Note de l’iranologue Vardan Voskanyan. « Il semble que le dictateur de Bakou ait obtenu plus que ce dont il rêvait, des territoires occupés non seulement d’Artsakh, mais aussi d’Arménie, donc Berdzor, aujourd’hui, malheureusement, une ville semi-fantôme, n’est presque rien, et son désir de la reprendre est  » illogique « .

Mais, en plus de tout le reste, Berdzor est l’un des derniers symboles de la gloire victorieuse des armées arméniennes dans la période post-indépendance, qui nous rappelle chaque jour notre récent passé héroïque pas si lointain, alors, de l’avis des barbares, nous devrions être privé aussi, non seulement du corps mais évidemment de l’esprit de l’Arménie.

Berdzor n’est pas seulement une zone habitée, ce n’est pas une voie de communication, ce n’est pas un gazoduc ou un câble internet, Berdzor est l’un des symboles qui « montre » que l’Arménie, en tant que nation et État, peut avoir de son esprit, la possibilité d’écraser l’ennemi, de l’écraser héroïquement, de l’écraser à l’improviste, de l’écraser en piétinant le stéréotype séculaire de l’invincibilité des barbares et du fait que nous sommes « misérables et impuissants ».

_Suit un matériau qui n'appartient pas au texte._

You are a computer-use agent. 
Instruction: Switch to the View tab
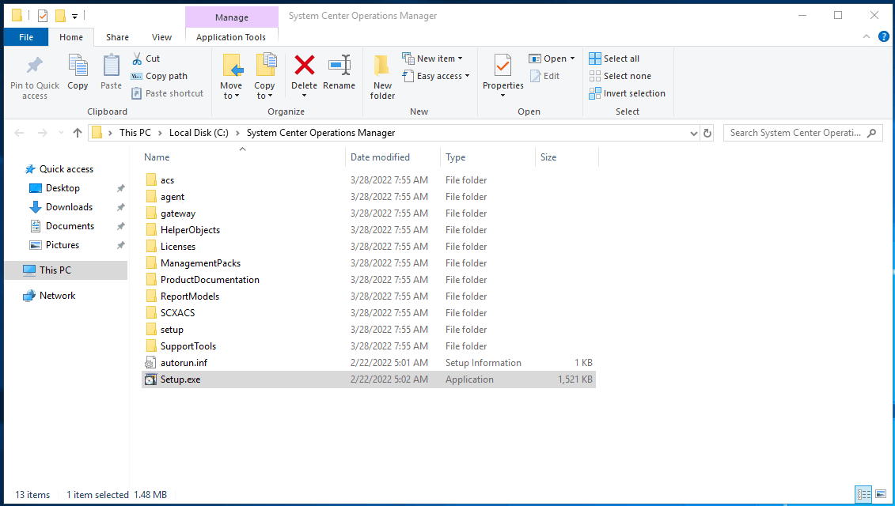tap(161, 36)
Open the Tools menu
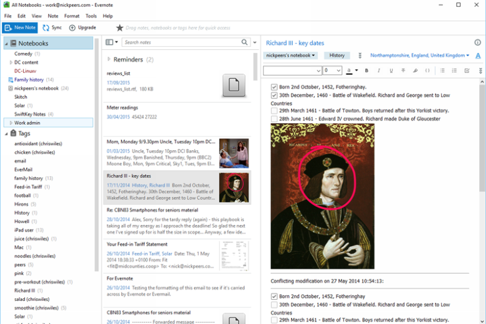This screenshot has height=324, width=486. [x=91, y=16]
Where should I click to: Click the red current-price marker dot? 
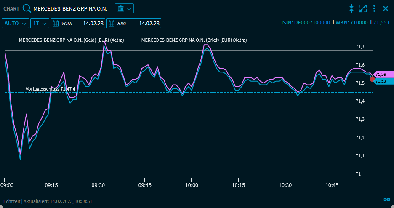click(372, 79)

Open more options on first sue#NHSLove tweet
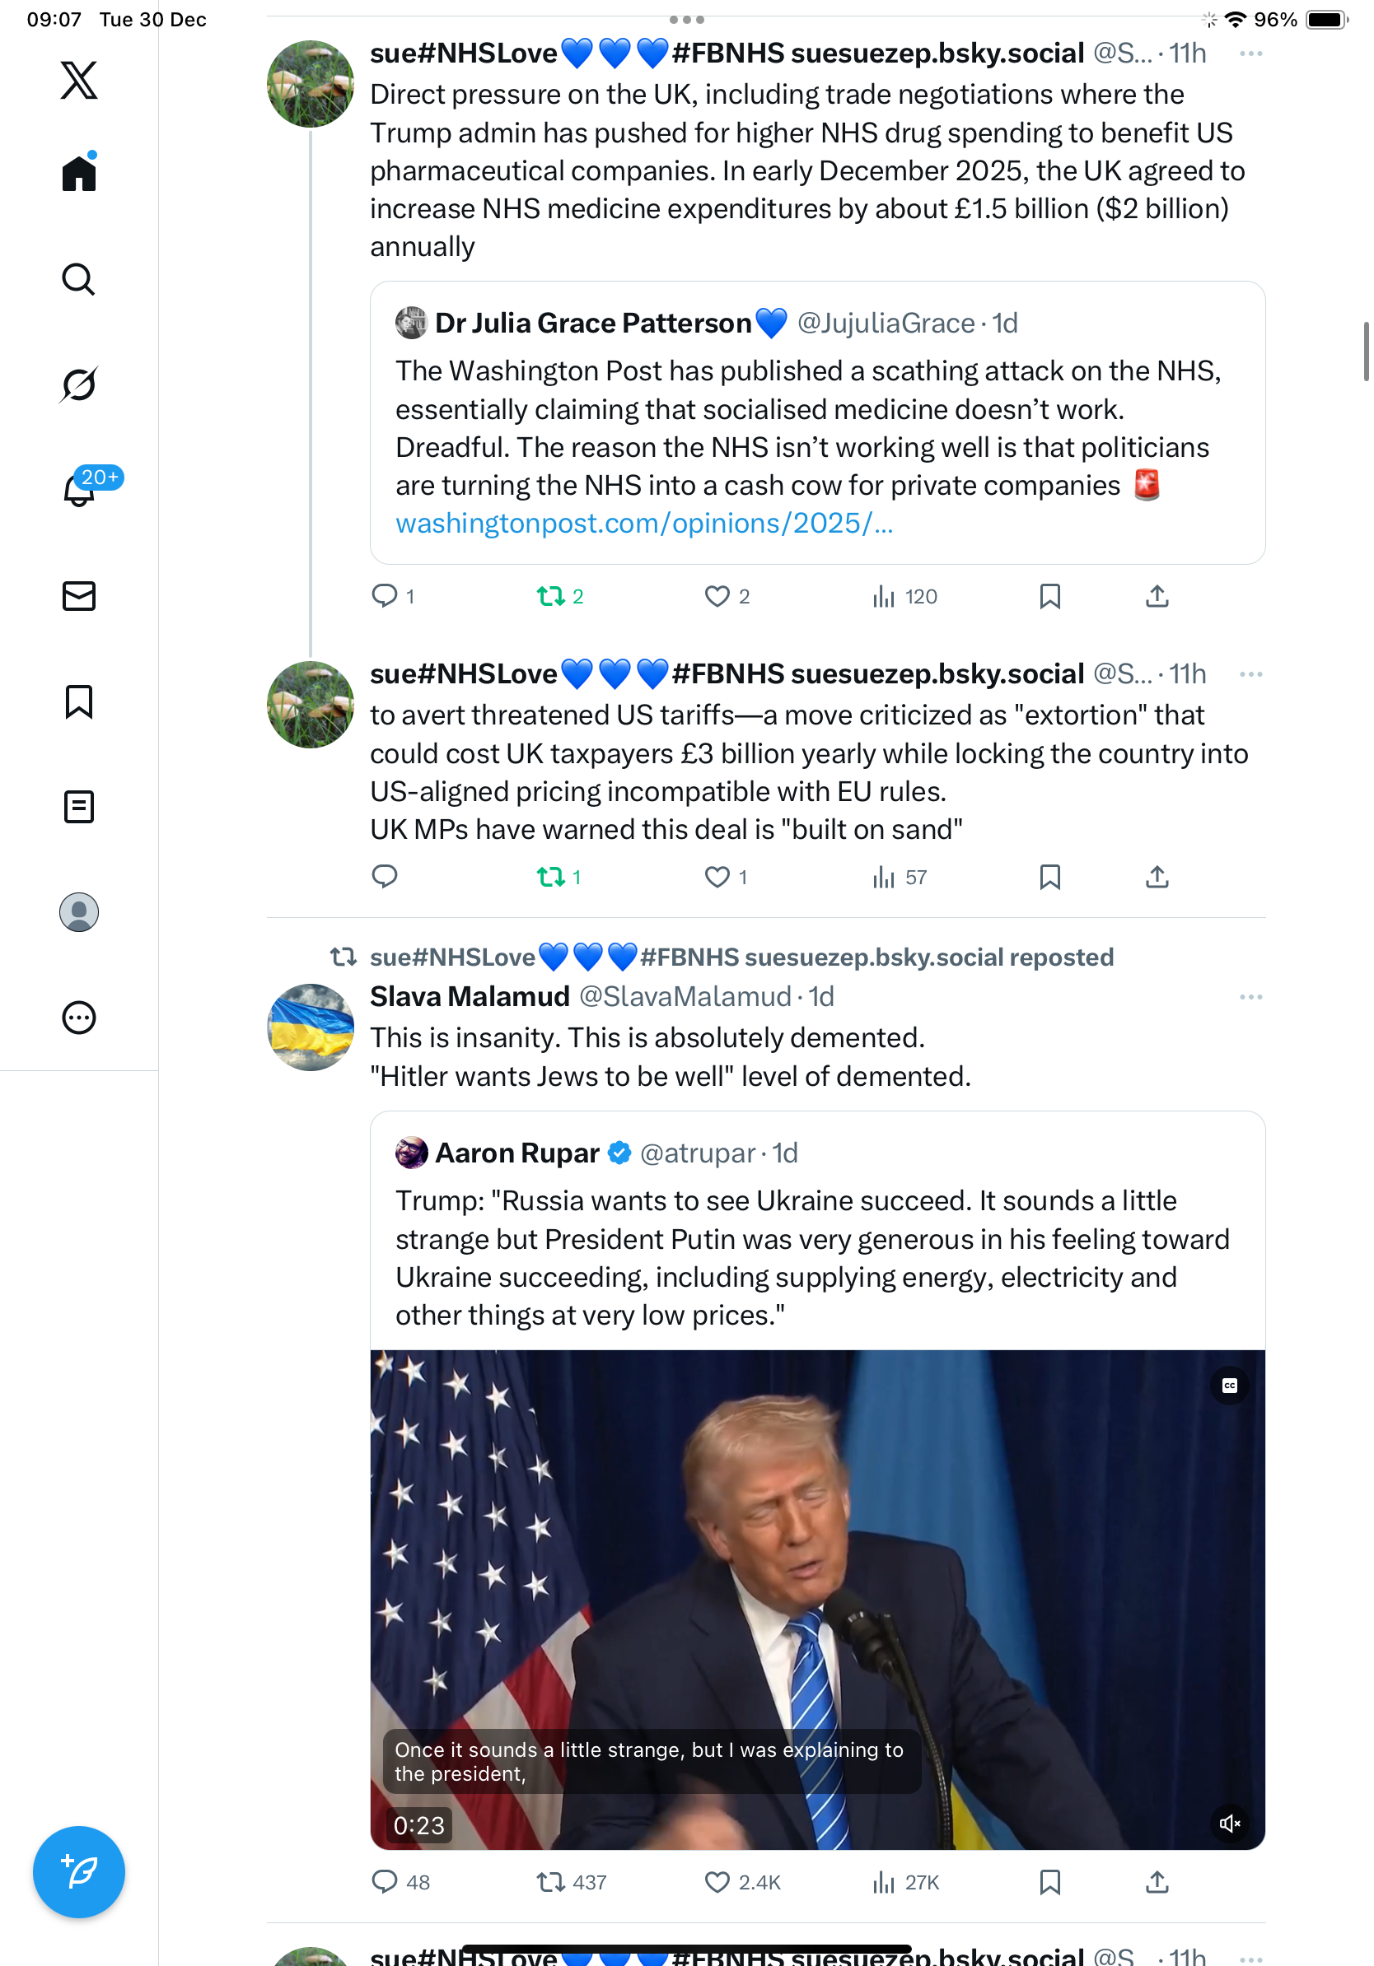point(1250,54)
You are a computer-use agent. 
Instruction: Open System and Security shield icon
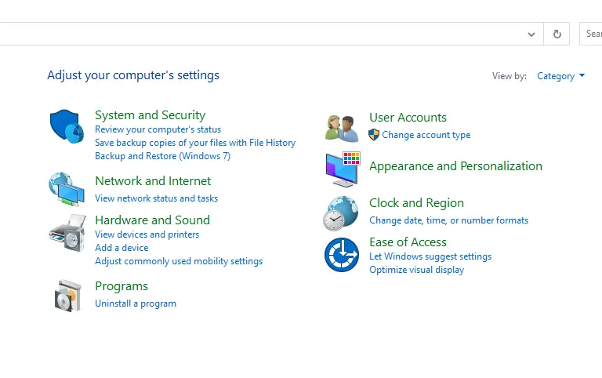[x=67, y=126]
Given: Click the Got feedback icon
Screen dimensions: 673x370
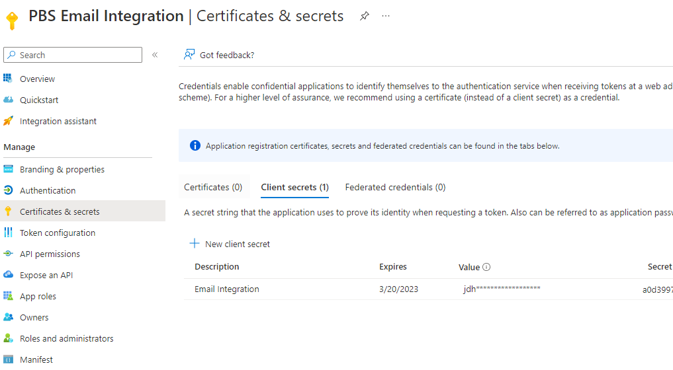Looking at the screenshot, I should [189, 55].
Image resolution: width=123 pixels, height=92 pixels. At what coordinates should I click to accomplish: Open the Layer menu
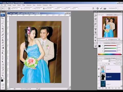coord(14,5)
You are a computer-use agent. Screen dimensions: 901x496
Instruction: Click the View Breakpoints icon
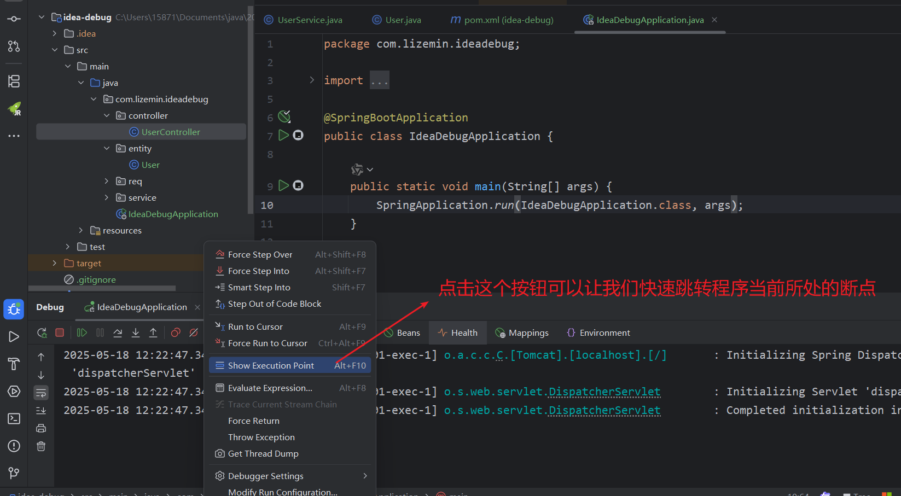click(176, 332)
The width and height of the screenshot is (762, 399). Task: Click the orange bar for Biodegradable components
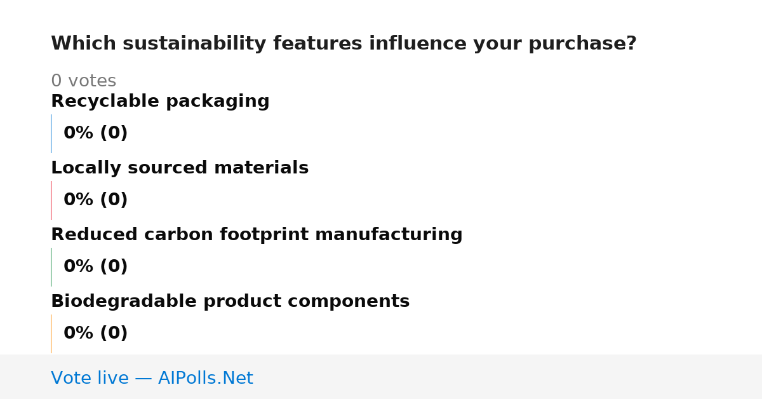[x=51, y=334]
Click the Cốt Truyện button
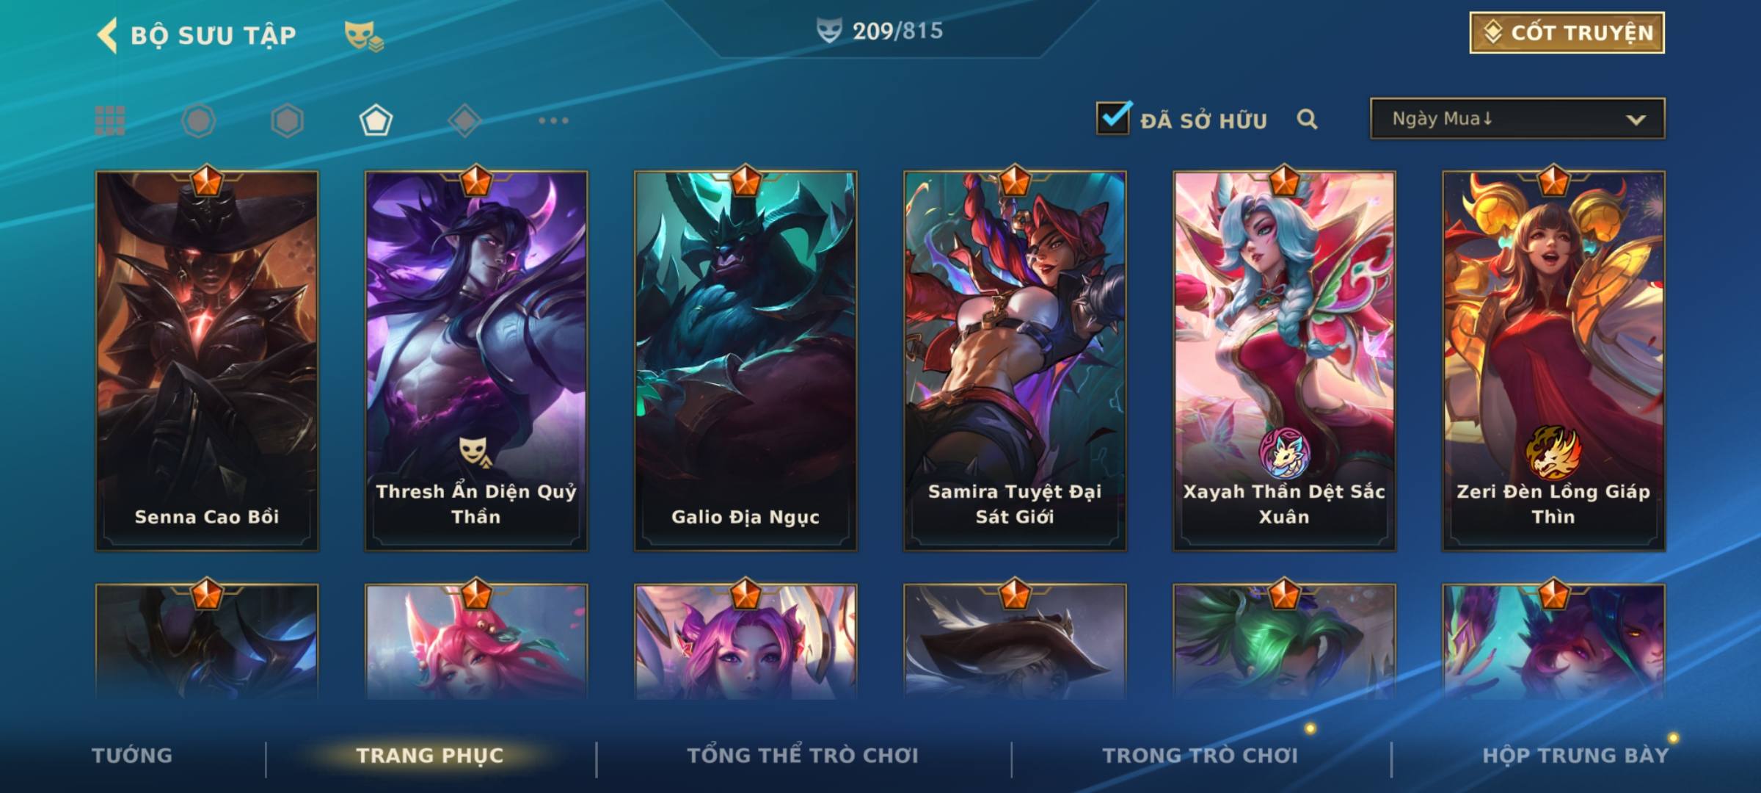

Berdzor n’est pas seulement un lieu ou une ville, Berdzor est une forteresse de notre esprit, où l’ennemi cherche à entrer non pas avec une gloire de la bataille, comme nous, les dignes enfants de ce haut plateau sacré, l’avons fait, mais avec des « portes » ouvertes par une misérable signature.L’Arménie Occidentale rappelle que Berdzor a toujours été arménienne et que ce n’est qu’au prix d’efforts qu’elle le restera. Il faut créer les conditions pour que la population puisse y vivre et y construire.